Consider: Home construction jumped 17 percent in June, according to Census Bureau data, while permit applications to build single-family homes rose almost 12 percent. And mortgage applications were up 19 percent in the week ending July 17 over a year ago.
Part of housing’s strength comes down to demographics, as millennials, who make up the largest share of the population, enter the market to buy homes. And while double-digit unemployment would normally dampen demand, the current downturn is heavily lopsided toward certain lower-wage sectors, like the hospitality and food-service industries, whose employees are more likely to rent.
“It looks like a lot of the purchase activity is from first-time homebuyers,” the MBA’s Fratantoni said. “It seems to be either, you’re in a sector of the economy that is able to work just fine remotely, or you’re not.” Indeed, first-time buyers accounted for 35 percent of the purchases of existing homes in June.
Mortgage application data indicate that recent homebuyers, who already traditionally have a higher median income than the larger population, are financially secure: The average loan size for purchase applications in the first week of July was $357,000.
Historically low mortgage interest rates — the average rate fell below 3 percent last week for the first time since Freddie Mac began tracking it in 1971 — have also nudged would-be homeowners off the fence. And the increased time people are spending at home amid widespread lockdowns has led plenty of people to reevaluate their living spaces.
“It’s not 2008. People then prioritized their auto payments, because you can drive your car to work,” said Isaac Boltansky, director of policy research at Compass Point. Now, “you’re forced to stay in your house. To me, I think the importance of home, both as a concept and as a practical matter, because of the stay-at home orders, has grown. Home is more important now than it was four months ago.”
That has led to a boost in demand for new homes with more space for remote working and remote learning. While the resale market is still lagging, new-home sales in May were up 16.6 percent from the previous month and 12.7 percent over May 2019.
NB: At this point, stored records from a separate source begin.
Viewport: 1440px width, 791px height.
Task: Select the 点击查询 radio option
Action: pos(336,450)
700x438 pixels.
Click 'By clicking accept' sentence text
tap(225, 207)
If anything, the pandemic appears to be accelerating white-collar 30-somethings’ transition from cramped apartments in crowded urban centers to more isolated single-family homes in the suburbs.
“The shift from the urban core to the suburbs was already under way, but now appears to be on steroids,” Zelman said. “We underappreciated how consumers would react to the pandemic,” she added, as social distancing and remote work have spurred people to want more space.
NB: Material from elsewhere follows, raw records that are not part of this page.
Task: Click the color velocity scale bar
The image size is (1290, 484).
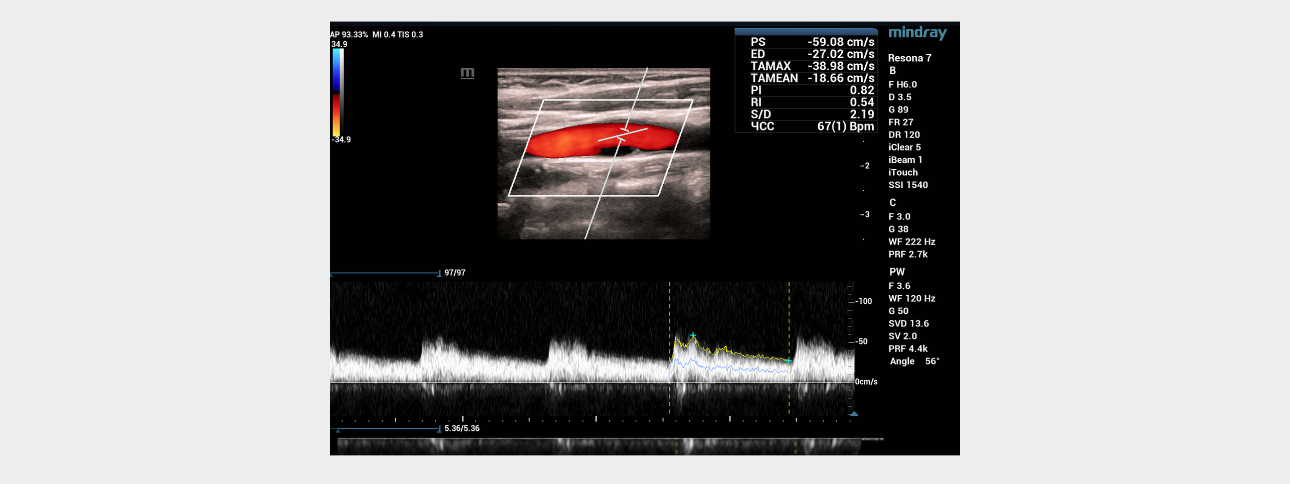Action: [337, 90]
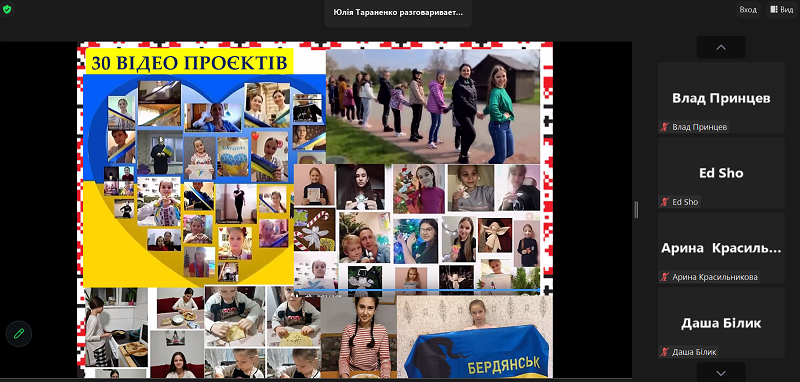Show next participants with down chevron
The width and height of the screenshot is (800, 382).
721,373
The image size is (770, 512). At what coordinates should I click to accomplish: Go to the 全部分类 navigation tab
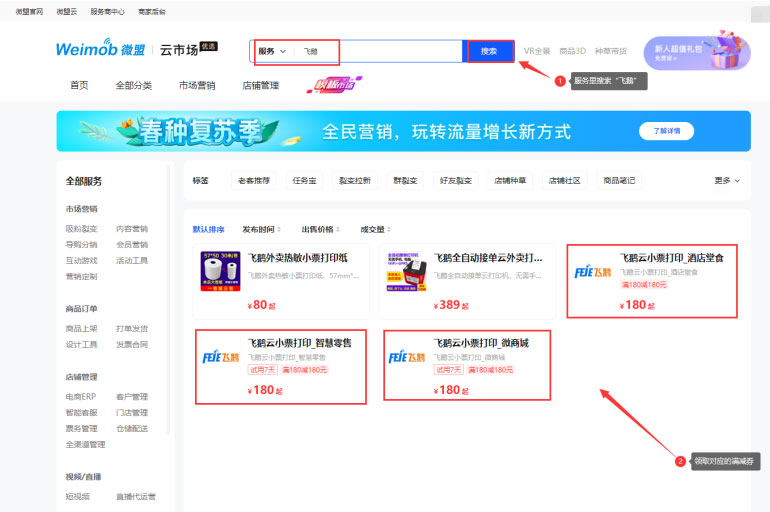click(133, 85)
Almost a quarter of the respondents to a National Association of Realtors survey of its members in late June said they had buyers who had shifted the location of where they wanted to buy a home because of the pandemic. Of those, 47 percent said their buyers want to purchase a house in the suburbs and 39 percent said buyers wanted to move to a rural area. Others indicated buyers shifted to wanting a home in a small town.
Home prices, meanwhile, continue to rise, as demand continues to outstrip the nation’s already strained housiodong supply.
Still, the dramatic surge in demand as states began to reopen in May and June that is just now showing up in housing data may be short-lived.
“The big question is, is this bounce back just temporary, pent-up demand,” Fratantoni said. “We don’t know to what extent that pent-up demand is going to fall off here.”
In fact, the market may have peaked already, given the recrudescence of the virus around the country.
At the same time, analysts fear that the housing sector’s isolation from other parts of the economy during this downturn makes it less likely that it will be able to kick-start the recovery as it has in the past, since the housing market’s performance is currently untethered from the plight of the unemployed.
“It’s not going to be enough to lead us out of this recession by itself; I think the recession is going to be too severe in certain industries,” Zelman said. “Unless we get a vaccination, housing will start to feel the backlash the longer this goes on.”